Okay so I got $x^2 - 5x (p-15)/4 + 27$ for my final answer but I'm sure this is not right. How do I solve and get the right answer for $p$?
I did long division up until I got to the part with $px$, when I got to this part I got $(p-15)x$. I then put $4x$ over $1$ and divided into $(p-15)x$ which in the process canceled out the $x$'s and then I got $(p-15)$.
On
$4x^3-23x^2+px+27=$
$ (4x-3)q(x)$,
where $q(x)$ is a polynomial of degree $2.$
$(4x-3)q(x)=0$ has a root at
$x=3/4.$
Hence
$4(3/4)^3-23(3/4)^2 +p(3/4) +27=0.$
Solve for $p$.
On
You got down to needing $(p-15)x+27$ to be divisible by $4x-3$. As both are linear the quotient is a constant so you have $$(p-15)x+27=k(4x-3)\\(p-15)x+27=4kx-3k$$ To make the constant terms match we must have $k=-9$ so $$p-15=-36\\p=-21$$
On
If you prefer long division we have:
$4x^3 -23x^2 +px +27 \space | \space 4x-3$ which is $x^2-5x+\frac{p-15}{4}$ with the remainder: $\frac{3p-45}{4}+27$. We need the remainder to be zero.
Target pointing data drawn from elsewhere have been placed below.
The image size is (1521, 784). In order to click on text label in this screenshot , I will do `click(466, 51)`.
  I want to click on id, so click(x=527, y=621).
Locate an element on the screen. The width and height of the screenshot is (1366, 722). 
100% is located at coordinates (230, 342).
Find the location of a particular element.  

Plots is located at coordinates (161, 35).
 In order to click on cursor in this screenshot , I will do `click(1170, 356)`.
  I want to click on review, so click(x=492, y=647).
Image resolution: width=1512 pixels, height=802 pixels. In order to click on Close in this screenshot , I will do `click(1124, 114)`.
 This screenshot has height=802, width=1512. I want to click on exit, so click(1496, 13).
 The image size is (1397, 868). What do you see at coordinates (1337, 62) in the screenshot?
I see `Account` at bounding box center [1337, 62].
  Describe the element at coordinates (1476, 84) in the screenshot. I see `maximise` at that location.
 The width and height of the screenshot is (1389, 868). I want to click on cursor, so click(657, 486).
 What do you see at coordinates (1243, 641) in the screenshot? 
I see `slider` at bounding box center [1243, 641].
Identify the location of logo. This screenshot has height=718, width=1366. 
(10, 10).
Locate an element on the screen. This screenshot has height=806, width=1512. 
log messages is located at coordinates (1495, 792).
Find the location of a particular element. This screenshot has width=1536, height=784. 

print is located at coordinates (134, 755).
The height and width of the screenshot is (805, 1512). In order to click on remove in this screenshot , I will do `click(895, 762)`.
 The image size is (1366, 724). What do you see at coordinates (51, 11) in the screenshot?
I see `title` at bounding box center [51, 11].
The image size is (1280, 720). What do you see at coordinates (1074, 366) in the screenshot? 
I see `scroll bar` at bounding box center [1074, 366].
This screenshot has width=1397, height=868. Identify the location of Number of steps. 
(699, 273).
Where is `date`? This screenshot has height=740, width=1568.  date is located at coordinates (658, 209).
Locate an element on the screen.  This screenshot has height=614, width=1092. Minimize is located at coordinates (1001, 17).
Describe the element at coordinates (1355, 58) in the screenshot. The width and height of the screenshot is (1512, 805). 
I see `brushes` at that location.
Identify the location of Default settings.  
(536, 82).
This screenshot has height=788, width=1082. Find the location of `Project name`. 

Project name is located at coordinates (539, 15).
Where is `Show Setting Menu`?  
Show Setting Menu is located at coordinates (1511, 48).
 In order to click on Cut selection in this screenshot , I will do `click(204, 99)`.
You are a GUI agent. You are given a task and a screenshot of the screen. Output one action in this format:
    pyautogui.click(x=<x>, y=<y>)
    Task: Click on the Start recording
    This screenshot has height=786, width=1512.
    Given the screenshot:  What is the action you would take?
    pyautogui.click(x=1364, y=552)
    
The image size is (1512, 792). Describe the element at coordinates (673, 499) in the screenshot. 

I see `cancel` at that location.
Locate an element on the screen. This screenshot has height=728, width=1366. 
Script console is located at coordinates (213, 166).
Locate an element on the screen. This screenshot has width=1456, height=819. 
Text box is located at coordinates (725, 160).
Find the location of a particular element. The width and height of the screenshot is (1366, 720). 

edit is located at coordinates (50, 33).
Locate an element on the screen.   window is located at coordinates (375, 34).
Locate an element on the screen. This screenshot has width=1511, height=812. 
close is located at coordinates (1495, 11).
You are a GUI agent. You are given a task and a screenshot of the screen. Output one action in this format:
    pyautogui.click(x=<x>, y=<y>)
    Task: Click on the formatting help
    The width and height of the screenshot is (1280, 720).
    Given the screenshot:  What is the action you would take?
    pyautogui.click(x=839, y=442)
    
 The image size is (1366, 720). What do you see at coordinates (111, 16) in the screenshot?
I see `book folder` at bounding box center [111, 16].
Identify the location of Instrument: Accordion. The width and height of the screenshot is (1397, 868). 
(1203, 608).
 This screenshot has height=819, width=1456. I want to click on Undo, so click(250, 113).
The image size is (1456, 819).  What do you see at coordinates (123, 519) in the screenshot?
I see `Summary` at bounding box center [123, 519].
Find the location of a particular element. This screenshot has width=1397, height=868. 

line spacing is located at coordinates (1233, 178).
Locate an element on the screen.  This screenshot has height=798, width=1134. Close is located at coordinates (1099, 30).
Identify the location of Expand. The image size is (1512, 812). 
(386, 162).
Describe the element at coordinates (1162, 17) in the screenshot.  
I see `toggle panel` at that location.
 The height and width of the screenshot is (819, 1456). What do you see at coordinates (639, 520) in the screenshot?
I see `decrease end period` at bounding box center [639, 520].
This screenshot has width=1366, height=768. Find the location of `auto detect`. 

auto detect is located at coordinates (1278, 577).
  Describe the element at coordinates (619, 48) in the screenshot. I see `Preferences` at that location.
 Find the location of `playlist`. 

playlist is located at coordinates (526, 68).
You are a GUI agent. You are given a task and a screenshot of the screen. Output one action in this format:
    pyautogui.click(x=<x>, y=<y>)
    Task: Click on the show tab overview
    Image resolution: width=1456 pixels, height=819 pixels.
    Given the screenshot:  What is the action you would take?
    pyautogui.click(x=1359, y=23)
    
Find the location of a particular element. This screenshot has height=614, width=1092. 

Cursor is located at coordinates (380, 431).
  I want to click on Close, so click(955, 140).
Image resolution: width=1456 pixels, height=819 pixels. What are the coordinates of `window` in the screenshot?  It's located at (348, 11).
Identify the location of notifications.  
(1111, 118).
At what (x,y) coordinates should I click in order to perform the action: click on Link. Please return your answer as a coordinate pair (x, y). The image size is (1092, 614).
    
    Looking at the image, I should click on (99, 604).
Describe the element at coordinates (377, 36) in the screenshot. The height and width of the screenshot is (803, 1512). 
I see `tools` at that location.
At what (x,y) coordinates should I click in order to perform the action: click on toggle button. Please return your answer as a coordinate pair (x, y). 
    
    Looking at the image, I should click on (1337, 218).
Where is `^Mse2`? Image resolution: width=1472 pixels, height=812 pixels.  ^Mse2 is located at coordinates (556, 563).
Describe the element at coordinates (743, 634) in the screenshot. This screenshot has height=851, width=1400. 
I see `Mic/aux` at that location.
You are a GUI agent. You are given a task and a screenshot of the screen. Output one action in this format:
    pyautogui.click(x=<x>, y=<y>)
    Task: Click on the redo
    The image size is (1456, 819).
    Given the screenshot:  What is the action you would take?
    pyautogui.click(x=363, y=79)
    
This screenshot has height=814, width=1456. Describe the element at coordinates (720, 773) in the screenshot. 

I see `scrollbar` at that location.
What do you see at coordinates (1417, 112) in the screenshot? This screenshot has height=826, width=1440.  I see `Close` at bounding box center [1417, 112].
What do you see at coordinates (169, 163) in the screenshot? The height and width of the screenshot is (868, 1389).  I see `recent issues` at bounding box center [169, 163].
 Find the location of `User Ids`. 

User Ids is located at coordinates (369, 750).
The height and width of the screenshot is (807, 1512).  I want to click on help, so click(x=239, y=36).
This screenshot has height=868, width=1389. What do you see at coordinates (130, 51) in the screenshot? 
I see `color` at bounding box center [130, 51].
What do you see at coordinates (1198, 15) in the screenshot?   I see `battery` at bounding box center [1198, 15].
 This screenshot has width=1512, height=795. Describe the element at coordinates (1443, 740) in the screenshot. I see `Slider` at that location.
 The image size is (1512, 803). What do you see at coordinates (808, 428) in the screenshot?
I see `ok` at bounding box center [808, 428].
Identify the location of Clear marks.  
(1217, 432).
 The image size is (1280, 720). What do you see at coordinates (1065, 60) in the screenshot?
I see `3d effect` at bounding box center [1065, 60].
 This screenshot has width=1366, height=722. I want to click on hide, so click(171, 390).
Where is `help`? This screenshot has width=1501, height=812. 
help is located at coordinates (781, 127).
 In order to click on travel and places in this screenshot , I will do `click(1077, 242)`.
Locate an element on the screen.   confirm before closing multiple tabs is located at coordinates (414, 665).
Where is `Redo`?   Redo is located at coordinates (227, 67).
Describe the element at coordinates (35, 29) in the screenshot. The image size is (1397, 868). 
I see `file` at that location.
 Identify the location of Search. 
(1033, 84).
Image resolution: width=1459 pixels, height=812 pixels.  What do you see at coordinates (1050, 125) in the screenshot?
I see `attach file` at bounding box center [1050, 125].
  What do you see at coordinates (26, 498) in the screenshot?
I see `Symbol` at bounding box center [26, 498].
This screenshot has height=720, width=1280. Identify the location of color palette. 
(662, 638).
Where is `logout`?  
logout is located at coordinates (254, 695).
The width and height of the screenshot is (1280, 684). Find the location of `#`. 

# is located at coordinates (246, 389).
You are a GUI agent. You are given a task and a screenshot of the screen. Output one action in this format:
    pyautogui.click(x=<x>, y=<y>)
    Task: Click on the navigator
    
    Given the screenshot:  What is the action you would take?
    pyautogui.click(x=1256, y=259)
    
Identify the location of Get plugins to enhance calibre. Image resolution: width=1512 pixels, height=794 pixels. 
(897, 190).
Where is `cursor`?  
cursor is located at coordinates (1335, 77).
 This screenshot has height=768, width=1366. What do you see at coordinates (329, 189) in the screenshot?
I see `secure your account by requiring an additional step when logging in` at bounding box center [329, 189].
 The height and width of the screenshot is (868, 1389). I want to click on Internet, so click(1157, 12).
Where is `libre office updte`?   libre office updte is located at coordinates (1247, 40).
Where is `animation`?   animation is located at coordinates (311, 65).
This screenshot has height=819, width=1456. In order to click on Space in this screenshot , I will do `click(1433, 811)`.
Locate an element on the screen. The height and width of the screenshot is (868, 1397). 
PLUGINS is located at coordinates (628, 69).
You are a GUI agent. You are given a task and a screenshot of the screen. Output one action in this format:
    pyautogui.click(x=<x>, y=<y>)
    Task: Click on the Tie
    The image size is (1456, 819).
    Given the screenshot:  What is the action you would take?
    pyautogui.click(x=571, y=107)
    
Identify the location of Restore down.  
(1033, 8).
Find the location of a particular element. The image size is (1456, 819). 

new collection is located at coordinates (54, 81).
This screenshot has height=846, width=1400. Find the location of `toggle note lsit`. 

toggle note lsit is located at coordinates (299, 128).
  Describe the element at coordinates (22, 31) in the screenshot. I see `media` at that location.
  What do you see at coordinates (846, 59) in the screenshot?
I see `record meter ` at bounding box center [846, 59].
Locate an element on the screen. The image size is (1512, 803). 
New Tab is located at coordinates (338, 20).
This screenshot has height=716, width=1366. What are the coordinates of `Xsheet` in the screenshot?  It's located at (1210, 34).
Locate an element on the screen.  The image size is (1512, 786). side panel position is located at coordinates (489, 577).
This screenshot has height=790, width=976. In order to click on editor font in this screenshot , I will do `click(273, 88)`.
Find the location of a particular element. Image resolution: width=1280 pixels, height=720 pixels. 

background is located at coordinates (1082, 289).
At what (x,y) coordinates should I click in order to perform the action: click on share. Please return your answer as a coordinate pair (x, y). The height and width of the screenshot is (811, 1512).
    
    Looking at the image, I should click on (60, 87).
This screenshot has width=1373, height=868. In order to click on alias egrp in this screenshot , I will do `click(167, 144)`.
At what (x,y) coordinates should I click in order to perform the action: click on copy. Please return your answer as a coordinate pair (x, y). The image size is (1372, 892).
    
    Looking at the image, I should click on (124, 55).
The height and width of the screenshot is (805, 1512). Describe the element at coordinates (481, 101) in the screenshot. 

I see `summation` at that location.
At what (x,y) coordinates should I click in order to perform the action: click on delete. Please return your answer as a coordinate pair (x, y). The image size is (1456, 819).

So $\frac{3p-45}{4}+27=0$ and $p=-\frac{63}{3}=-21$
On
Alt. hint: let the three roots be $\,a = \dfrac{3}{4}, b, c\,$, then by Vieta's relations:
$\;a+b+c = \dfrac{23}{4} \;\;\implies\;\; b+c = 5$
$\;abc = - \dfrac{27}{4} \;\;\implies\;\; bc = -9$
It follows that $\,\dfrac{p}{4}=ab+ac+bc=a \cdot (b+c)+bc= \dfrac{3}{4} \cdot 5 -9 =\ldots\,$
On
If $4x^3-23x^2+px+27$ is divisible by $4x-3$, the quotient must be of the form $x^2+ax-9$ in order to get the lead and constant coefficients to agree. Expanding
$$(4x-3)(x^2+ax-9)=4x^3+(4a-3)x^2-(36+3a)x+27$$
we see that $4a-3=-23$ implies $a=-5$, from which it follows that
$$p=-(36+3a)=-(36-15)=-21$$
Step $1$: $$4x^3-23x^2+px+27=(4x-3)(?x^2\,+\,?x\,+\,?)$$
Step $2$: Since $4x^3=4x\cdot1x^2$ and $27=-3\cdot(-9)$, $$4x^3-23x^2+px+27=(4x-3)(\color{red}1x^2\,+\,?x\,+\,\color{blue}{-9})$$
Step $3$: $$4x^3-23x^2+px+27=(4x-3)(x^2+\color{green}ux-9)\\\implies -23x^2=4ux^2-3x^2\implies u=-5$$
Step $4$: Expand $(4x-3)(x^2-5x-9)$ to find the coefficient of $x$.